Details of the legislation flesh out Davis' $444-million plan to reform public education through a system of reward and punishment. The most urgent bill--which would take effect immediately if passed and signed by Davis, provides $93 million to improve reading.
"The purpose of these bills is to ask more of teachers, students, principals and parents," Davis said during a briefing on his plan before it was submitted to the Legislature. Then, reciting a quote from Martin Luther King Jr. about seizing the moment, the governor said, "I hope it is not said of us that we flinched, that we missed the moment."
All four bills are to be shepherded by Democratic lawmakers, but Davis said he hopes for bipartisan support. Within an hour of the plan's unveiling, however, Republican dissent developed on some issues.
Assembly Minority Leader Rod Pacheco (R-Riverside) said the reading plan and some of the teacher training proposals sound palatable, but Davis' accountability measures are not comprehensive enough.
"This entire process has to be overhauled," Pacheco said of the state school system. "It fails students on a daily basis."
At his direction, 15 Republicans in the Assembly introduced 22 bills under the heading Checklist for Real Education Reform.
However, the political reality in a Legislature dominated by Democrats is that although some of the GOP ideas may become part of the final agreement on education, Republicans are pushing bills that have failed in the past and are likely to meet the same fate this year.
Two of the Democrats' proposed measures directly relate to students: the one to improve reading, which would provide more training for reading teachers, and a new high school exit exam. Two measures relate to teachers and school performance, including a teacher evaluation system and school accountability plan.
Details emerged Tuesday about the three areas that are likely to be the most controversial:
* Peer review: Beginning with $17 million to train exemplary teachers to assist and review other teachers, this program would replace the state's $83-million mentor teacher program in July 2000.
Decisions on how to set up the system would be negotiated locally between school districts and teachers unions, which pleases the unions. But the state would withhold the annual cost-of-living increase from districts that refuse to participate.
"My wife's a teacher. I want to do something that works for teachers . . . but I also want something that works for kids," said Assembly Speaker Antonio Villaraigosa (D-Los Angeles), a former Los Angeles teachers union activist who introduced the peer review bill.
* Exit exams: Students would be allowed to take the test as many times as they wish, beginning in 10th grade in 2001. Beginning in 2003, only students who pass the exam, which would test knowledge of reading, writing and mathematics, would graduate from high school.
Davis said his goal is not to make the test so hard that large numbers of students fail, but rather to "gauge them in a way that stretches them" to try harder.
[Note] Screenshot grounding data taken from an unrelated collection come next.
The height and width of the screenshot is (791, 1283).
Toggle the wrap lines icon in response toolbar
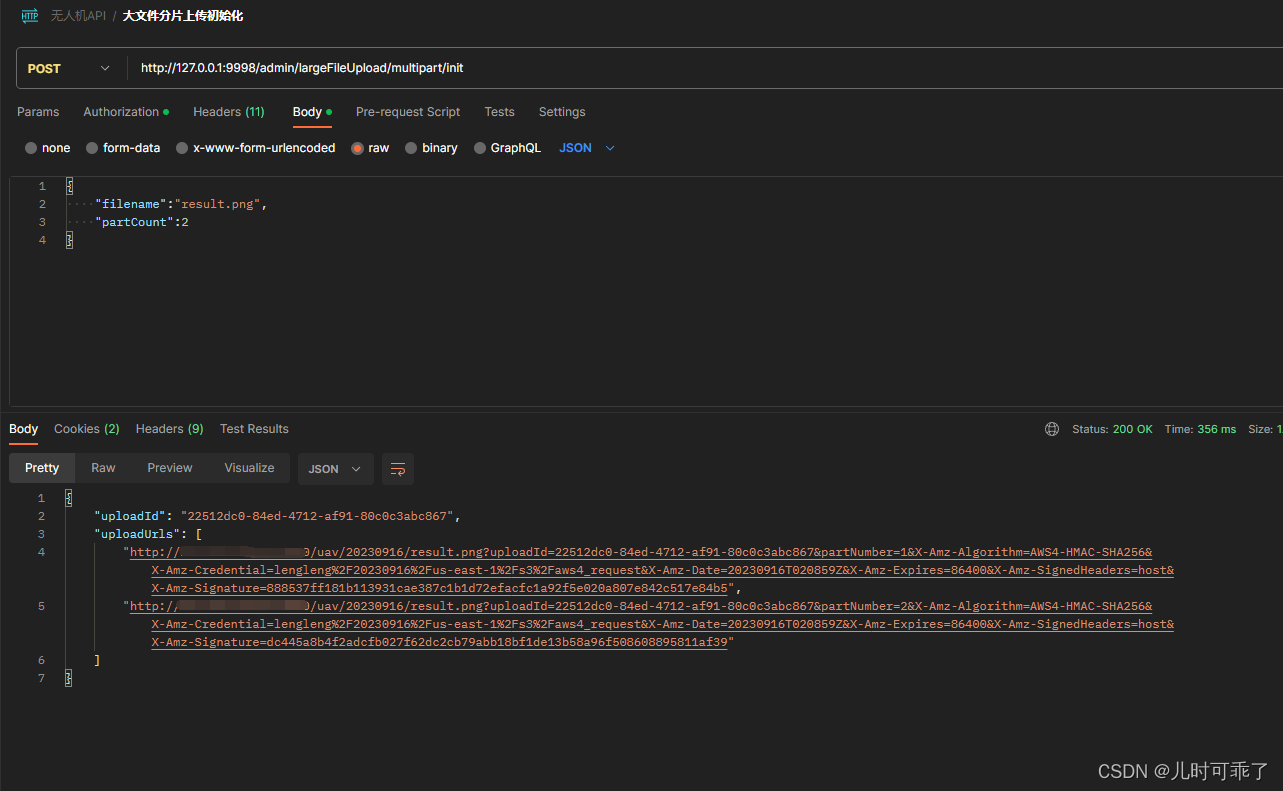(x=398, y=469)
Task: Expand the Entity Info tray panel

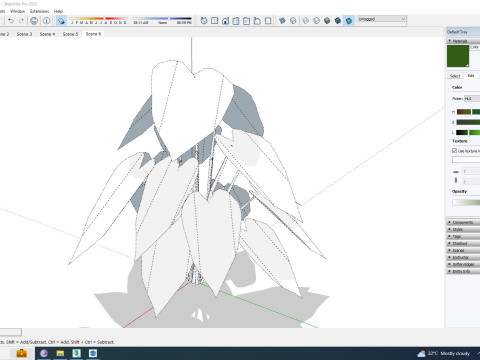Action: coord(463,271)
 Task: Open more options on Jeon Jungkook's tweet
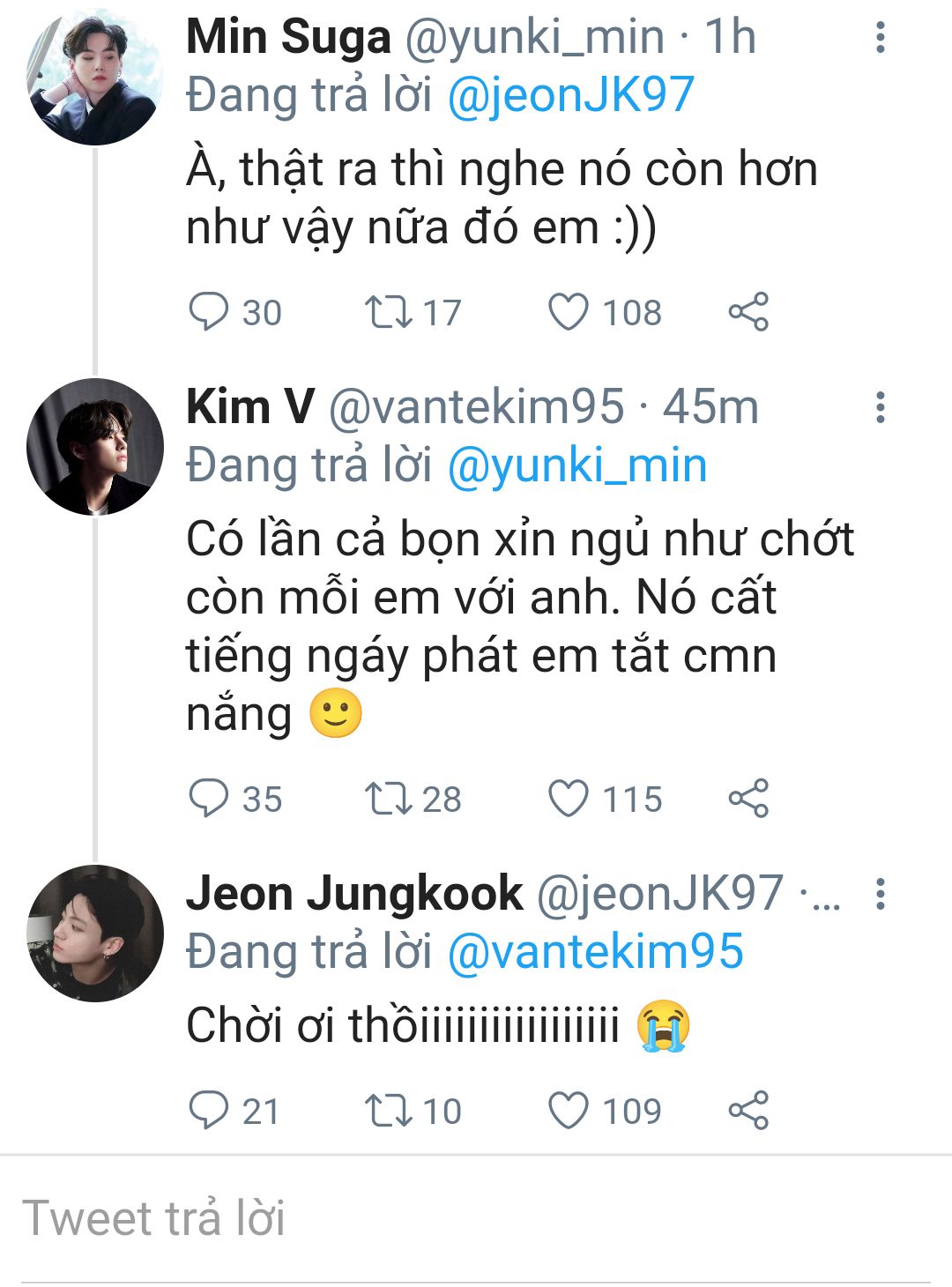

* Academic Performance Index: The index, which would be used to rank all California schools and determine whether they meet statewide improvement goals, would be a combination of student test scores and graduation and attendance rates.
The data also would be broken down by socioeconomic status to ensure that all groups of students improve, not just the traditional higher-income, high achievers. All schools would be expected to show at least a 5% annual improvement rate, and lower-performing schools would have higher targets.
The competing GOP legislation ranges from some familiar targets--automatic expulsion for having drugs on campus--to a teaching methods test for new teachers, which also would be used to rank the teaching programs that trained them.
The sheaf of Republican bills also includes another run at vouchers for private schools. The "Expanded Parental Choice" bill by Assemblyman Steve Baldwin (R-El Cajon) would provide private school scholarships to students at the consistently lowest performing schools.
Pacheco criticized Davis' proposal for letting teachers review each other. Peer review is just one tool, Pacheco said, and should be bolstered by reviews of administrators and others.
"I would love to have my fellow legislators decide if I get reelected [to the Assembly], but that's not going to happen," he said.
The special session that convened Tuesday is an outgrowth of Davis' campaign promise to reform public schools. He had vowed to call such a session, which speeds up the process of making bills into laws.
The session allows a waiver of the 30-day waiting period before bills can be considered in legislative committees.